_WHAT TO DO_
Return each line of the listing below verbatim, omitting the images.

··· DATA SECTION ···

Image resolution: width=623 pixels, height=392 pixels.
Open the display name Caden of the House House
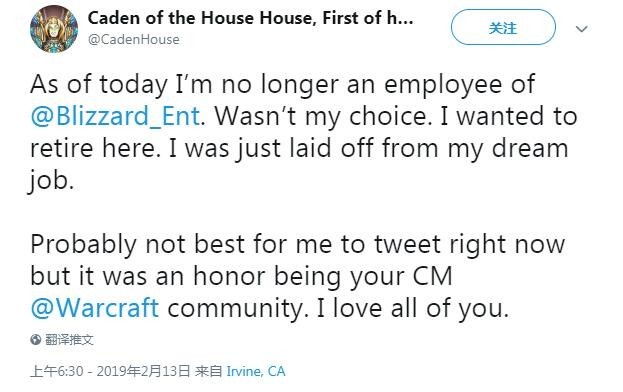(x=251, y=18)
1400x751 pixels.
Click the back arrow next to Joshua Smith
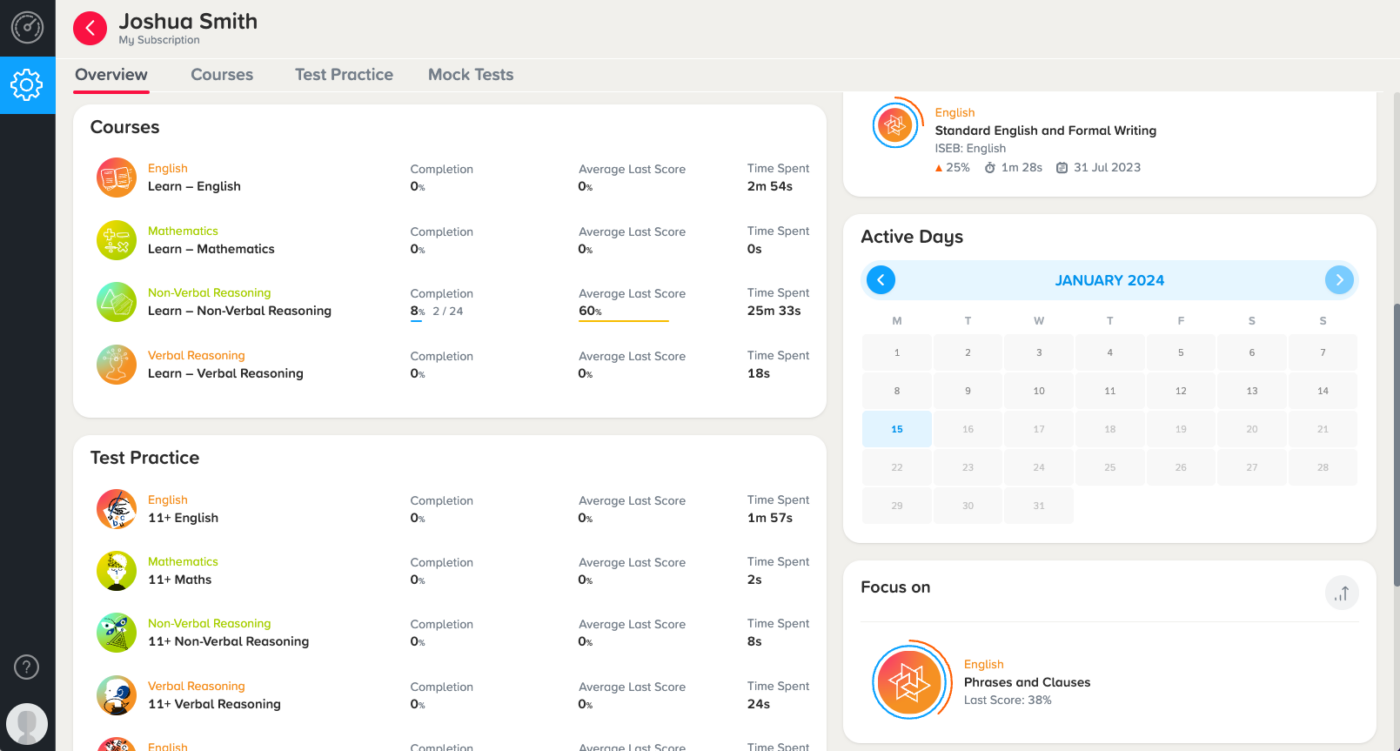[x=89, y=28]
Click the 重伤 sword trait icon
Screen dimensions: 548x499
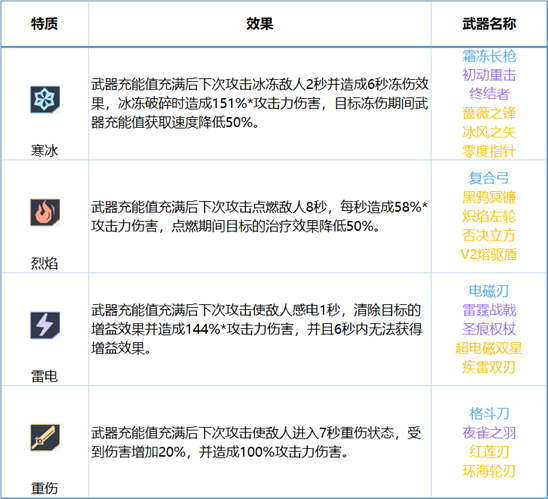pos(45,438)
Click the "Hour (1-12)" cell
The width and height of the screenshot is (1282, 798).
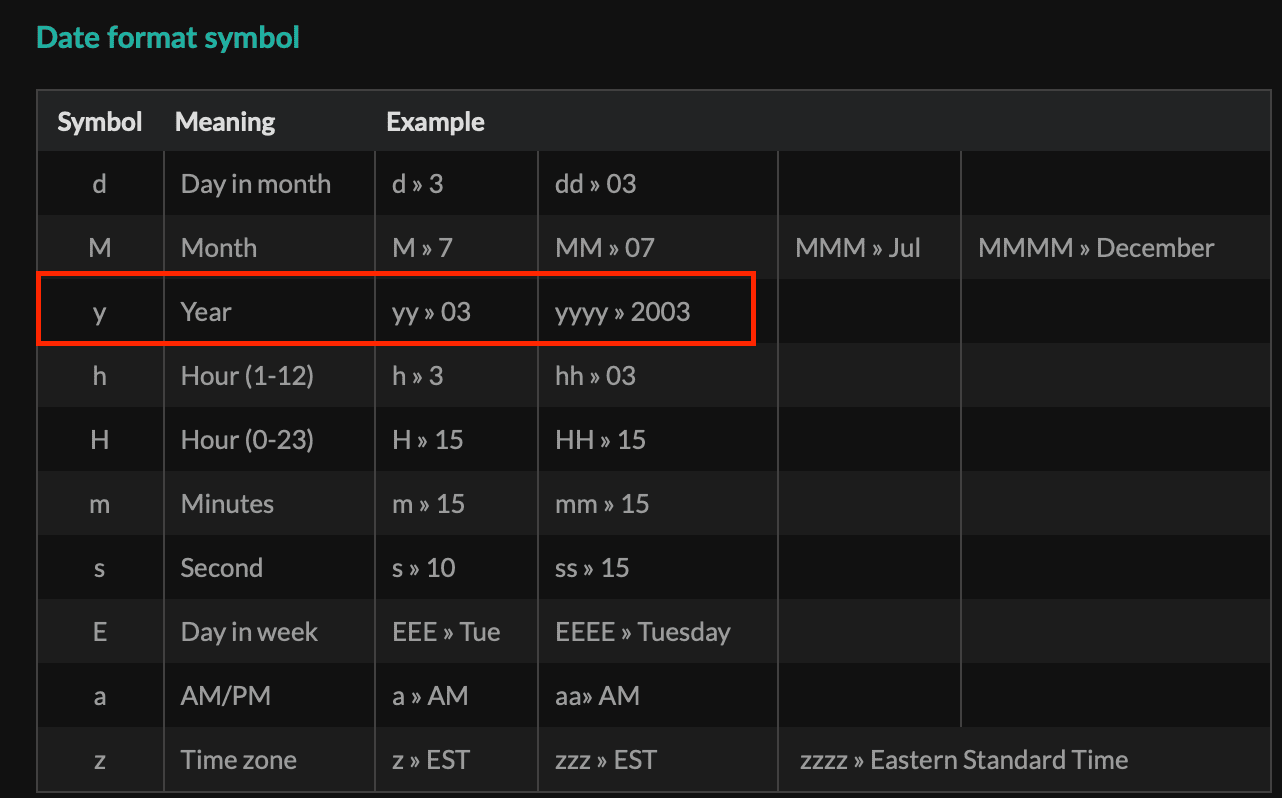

···

_RESULT OF THE EXERCISE_
Image resolution: width=623 pixels, height=392 pixels.
Open the display name Caden of the House House
(x=251, y=18)
1400x751 pixels.
Click the back arrow next to Joshua Smith
[x=89, y=28]
Click the 重伤 sword trait icon
Screen dimensions: 548x499
pos(45,438)
Click the "Hour (1-12)" cell
The width and height of the screenshot is (1282, 798).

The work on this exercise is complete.